-------- DATA SUPPLIED --------
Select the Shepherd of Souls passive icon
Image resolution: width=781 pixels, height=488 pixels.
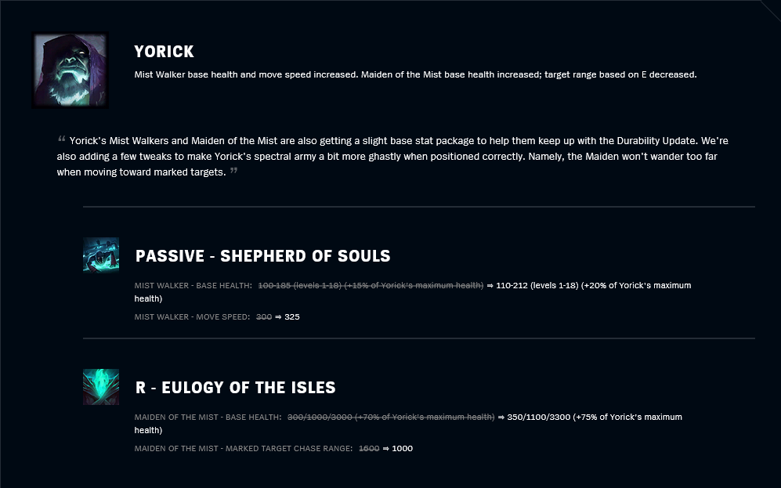coord(101,255)
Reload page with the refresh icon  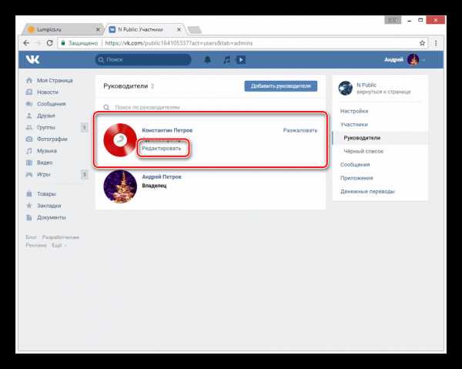click(x=50, y=43)
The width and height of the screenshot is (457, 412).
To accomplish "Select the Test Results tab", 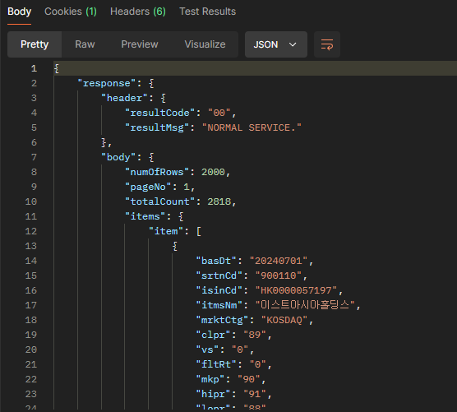I will 207,12.
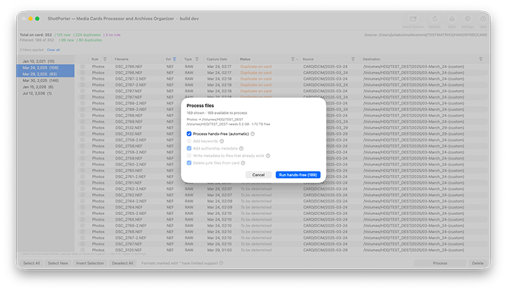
--------
### EXERCISE
Keep only the lines of the records that contain the string "height", treating uppercase and lowercase letters as different, and copy each one out.

### RESPONSE TO THE TASK
Image resolution: width=781 pixels, height=488 pixels.
The width and height of the screenshot is (457, 412).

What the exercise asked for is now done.